>> Begin PROVIDED TEXT

Witbooi 'stood like no other'
Witbooi 'stood like no other'

Witbooi 'stood like no other'

Artefacts that belonged to Nama chief Hendrik Witbooi were ceremonially handed over to his descendants at Gibeon yesterday.
Jemima Beukes
German minister of science, research and arts, Theresia Bauer says it is unfortunate that it took her country so long - more than a century - to take responsibility for its horrific past.

She was speaking during the official handover of the Bible and whip of the late Chief Hendrik Witbooi at Gibeon yesterday.

“I am deeply sorry. We cannot forget history. There is a deep need for healing. Hendrik Witbooi stood like no other in the rebellion history against German colonial rule,” Bauer said.

She added it was important that these artefacts were now in their true and rightful home. The Namibian government in 2013 requested the return of the artefacts from Germany, where they had been kept at Linden University since 1902.

>> End PROVIDED TEXT

▸ **GIVEN TASK 1**: Translate this sentence from the Witbooi article into Spanish: "She was speaking during the official handover of the Bible and whip of the late Chief Hendrik Witbooi at Gibeon yesterday."
▸ **GIVEN TASK 2**: According to the Witbooi article, since what year had the artefacts been kept at Linden University?
▸ **GIVEN TASK 3**: From the Witbooi article, reproduce the part that opens with the words containing "Artefacts that belonged" and closes with "University since 1902.", swapping "whip" for "riding crop".

>> Begin RECORD SET

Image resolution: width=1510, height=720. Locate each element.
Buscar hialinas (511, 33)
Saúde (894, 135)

>> End RECORD SET
>> Begin RECORD SET

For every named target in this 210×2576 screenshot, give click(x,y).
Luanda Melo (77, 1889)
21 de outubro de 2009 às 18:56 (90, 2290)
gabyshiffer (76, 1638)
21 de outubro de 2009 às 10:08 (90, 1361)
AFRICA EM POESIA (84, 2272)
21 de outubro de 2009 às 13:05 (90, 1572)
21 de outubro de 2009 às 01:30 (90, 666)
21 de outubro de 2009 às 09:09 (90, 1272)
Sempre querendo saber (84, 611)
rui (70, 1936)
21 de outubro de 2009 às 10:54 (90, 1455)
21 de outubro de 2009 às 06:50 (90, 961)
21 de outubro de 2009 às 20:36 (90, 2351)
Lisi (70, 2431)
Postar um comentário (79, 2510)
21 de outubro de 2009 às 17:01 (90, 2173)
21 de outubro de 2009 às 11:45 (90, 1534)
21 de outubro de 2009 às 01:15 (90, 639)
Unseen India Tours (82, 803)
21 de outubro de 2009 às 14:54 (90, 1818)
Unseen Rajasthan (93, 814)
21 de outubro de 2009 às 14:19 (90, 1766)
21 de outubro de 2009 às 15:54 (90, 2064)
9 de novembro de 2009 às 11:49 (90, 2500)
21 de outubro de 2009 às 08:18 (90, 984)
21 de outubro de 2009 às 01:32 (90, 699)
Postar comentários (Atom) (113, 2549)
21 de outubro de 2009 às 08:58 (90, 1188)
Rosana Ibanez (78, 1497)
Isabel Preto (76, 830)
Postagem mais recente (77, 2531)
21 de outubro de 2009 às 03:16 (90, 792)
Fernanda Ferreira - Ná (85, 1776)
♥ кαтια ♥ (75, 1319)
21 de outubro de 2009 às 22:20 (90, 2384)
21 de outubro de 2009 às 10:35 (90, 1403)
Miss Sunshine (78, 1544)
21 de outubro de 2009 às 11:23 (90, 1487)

>> End RECORD SET
>> Begin RECORD SET

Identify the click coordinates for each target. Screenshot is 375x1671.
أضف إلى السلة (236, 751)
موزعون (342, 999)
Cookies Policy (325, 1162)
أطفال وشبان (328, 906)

>> End RECORD SET

▸ **SOLUTION 1**: Estaba hablando durante la entrega oficial de la Biblia y el látigo del difunto jefe Hendrik Witbooi en Gibeon ayer.

▸ **SOLUTION 2**: Since 1902.

▸ **SOLUTION 3**:
Artefacts that belonged to Nama chief Hendrik Witbooi were ceremonially handed over to his descendants at Gibeon yesterday.
Jemima Beukes
German minister of science, research and arts, Theresia Bauer says it is unfortunate that it took her country so long - more than a century - to take responsibility for its horrific past.

She was speaking during the official handover of the Bible and riding crop of the late Chief Hendrik Witbooi at Gibeon yesterday.

“I am deeply sorry. We cannot forget history. There is a deep need for healing. Hendrik Witbooi stood like no other in the rebellion history against German colonial rule,” Bauer said.

She added it was important that these artefacts were now in their true and rightful home. The Namibian government in 2013 requested the return of the artefacts from Germany, where they had been kept at Linden University since 1902.